C'est donc un récit souple que proposent Lawlor & Malloy, rendant compte du malaise intime qui parcourt leur protagoniste depuis tant d'années. Un malaise profondément ancré en elle, alors que les actes racontés sont très limités dans le temps. Le démantèlement des moments de vie de Rose qui comptent pour comprendre son parcours, sert à s'éloigner de la binarité bien / mal de son combat. Il n'est donc pas question d'adopter une position morale vis-à-vis du braquage, ou de l'IRA, ou de l'oppression britannique. Il s'agit avant tout de saisir les variations émotionnelles très humaines autour de tous ces actes. De rendre ce combat très personnel et intime, de le rendre plus sensible et moins sensationnel (les cinéastes choisissent de seulement évoquer le bal des débutantes où Rose est présentée à la famille royale, sans jamais la mettre en scène). Ce qui compte est de ne pas savoir grand chose de la jeune femme, pour que le fil rouge soit celui des émotions et des pulsions qui convergent malgré les temporalités, et jamais celui des événements qui s'enchaînent.

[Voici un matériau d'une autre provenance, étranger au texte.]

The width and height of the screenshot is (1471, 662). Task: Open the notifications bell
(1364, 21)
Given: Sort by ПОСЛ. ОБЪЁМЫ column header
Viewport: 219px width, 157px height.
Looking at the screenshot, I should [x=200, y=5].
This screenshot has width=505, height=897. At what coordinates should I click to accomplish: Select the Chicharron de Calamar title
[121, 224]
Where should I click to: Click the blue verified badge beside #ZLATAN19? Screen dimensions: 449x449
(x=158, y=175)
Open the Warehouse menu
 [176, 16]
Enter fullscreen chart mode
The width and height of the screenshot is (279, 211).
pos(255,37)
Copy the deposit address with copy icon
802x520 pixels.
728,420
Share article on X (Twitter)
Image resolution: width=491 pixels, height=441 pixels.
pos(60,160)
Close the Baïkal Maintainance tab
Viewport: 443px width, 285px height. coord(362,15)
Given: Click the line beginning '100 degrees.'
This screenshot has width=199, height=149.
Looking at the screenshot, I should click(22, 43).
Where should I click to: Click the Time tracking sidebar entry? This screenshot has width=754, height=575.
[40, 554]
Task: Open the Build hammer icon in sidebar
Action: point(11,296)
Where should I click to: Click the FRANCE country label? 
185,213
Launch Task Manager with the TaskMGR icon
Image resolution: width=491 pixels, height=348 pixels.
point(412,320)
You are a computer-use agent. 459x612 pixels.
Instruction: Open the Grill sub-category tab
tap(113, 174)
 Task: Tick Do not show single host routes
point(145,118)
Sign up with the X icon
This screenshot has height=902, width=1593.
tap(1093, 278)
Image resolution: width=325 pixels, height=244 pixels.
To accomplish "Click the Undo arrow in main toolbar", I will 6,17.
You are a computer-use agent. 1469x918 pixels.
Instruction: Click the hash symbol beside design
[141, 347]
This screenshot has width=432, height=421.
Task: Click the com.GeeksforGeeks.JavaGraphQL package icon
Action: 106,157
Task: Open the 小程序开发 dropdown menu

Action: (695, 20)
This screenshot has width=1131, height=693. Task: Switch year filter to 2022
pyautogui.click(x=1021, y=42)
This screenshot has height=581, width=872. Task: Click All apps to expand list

© Martin Maguire // Bankside Films

Dans la photographie assez opaque, âpre et quelque peu austère, Rose est mise en scène telle un spectre. D'abord le fantôme d'elle-même (à la recherche des contours de soi, qui expliqueraient sa colère, ses ressentiments, son malaise face au milieu dans lequel elle a grandit), mais aussi le fantôme d'une identité ayant volé en éclats / en morceaux (les irlandais s'étant coupés des britanniques, les irlandais du nord pris entre deux, etc) et le fantôme d'une jeunesse désespérée cherchant son futur (superbe séquence de Rose regardant le drame du Bloody Sunday à la télévision). Jusqu'à faire naître cette paranoïa, poussant la jeune femme et ses camarades de braquage à se retrancher dans un cottage. Ce sentiment grandit par la présence, même anodine, de toute personne que Rose ou ses camarades ne connaissent pas. La paranoïa fait d'elle un corps dont l'ancrage physique dans tout espace est impossible. Rose est en flottement permanent. D'où la justesse de cet éclatement de la chronologie au montage, renforçant l'idée qu'il s'agit de l'exploration d'une pulsion sous forme de puzzle.  Bien aidé par la performance épatante de Imogen Poots, un peu dans l'art du déguisement et du caméléon, en jouant quasiment trois rôles différents liés aux trois moments retranscrits.

Une mise en scène de spectre permettant à Lawlor & Malloy d'insérer des séquences hallucinatoires et d'autres de rêves ou cauchemars. Mais également d'approcher le(s) paysage(s) comme le principal antagoniste à Rose et ses camarades. Les plans fixes et larges d'un paysage calme et silencieux sont parfois accompagnés d'une musique inquiétante, et la moindre séquence de moment de vie anodin est une source de potentielle menace faisant renverser l'objectif personnel (prendre le thé avec un voisin, une balade dans une forêt, parcourir une longue route, sortir d'un château, la distance séparant une personne d'une barque, téléphoner dans un bar, etc). En somme, la jeune femme est coincée entre deux lieux : Londres où elle a tout appris et grandit (domaine familial, l'université), et l'Irlande dont elle a construit un attachement (les cibles des braquages, le cottage servant de cachette). Tout comme elle est, à moindre mesure, prise entre l'espace familial et le cercle militant. La résurgence permanente de ces lieux, qui dialoguent et se répondent entre eux dans l'éclatement du montage, confère à Baltimore d'agir comme un murmure intemporel de cette fracture féroce et très intime qui parcourt à la fois le Royaume-Uni et l'Irlande.